# What the task requires
Nothing but the lines from the one containing "Given: Activate the Remove eraser tool icon" through the end of the material should be restated, and each exactly.

•••••

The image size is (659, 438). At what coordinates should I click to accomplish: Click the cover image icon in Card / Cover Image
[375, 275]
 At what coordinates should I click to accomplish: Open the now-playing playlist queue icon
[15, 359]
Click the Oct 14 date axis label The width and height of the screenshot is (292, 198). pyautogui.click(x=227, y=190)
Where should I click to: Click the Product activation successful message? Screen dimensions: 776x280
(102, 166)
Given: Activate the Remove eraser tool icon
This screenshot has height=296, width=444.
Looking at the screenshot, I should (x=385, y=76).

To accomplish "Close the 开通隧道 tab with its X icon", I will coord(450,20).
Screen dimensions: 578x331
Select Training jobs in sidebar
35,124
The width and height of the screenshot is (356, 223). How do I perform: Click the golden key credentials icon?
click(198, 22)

•••••

# Output for this exercise
Given: Activate the Remove eraser tool icon
This screenshot has height=296, width=444.
Looking at the screenshot, I should (x=385, y=76).

To accomplish "Close the 开通隧道 tab with its X icon", I will coord(450,20).
Screen dimensions: 578x331
Select Training jobs in sidebar
35,124
The width and height of the screenshot is (356, 223). How do I perform: Click the golden key credentials icon?
click(198, 22)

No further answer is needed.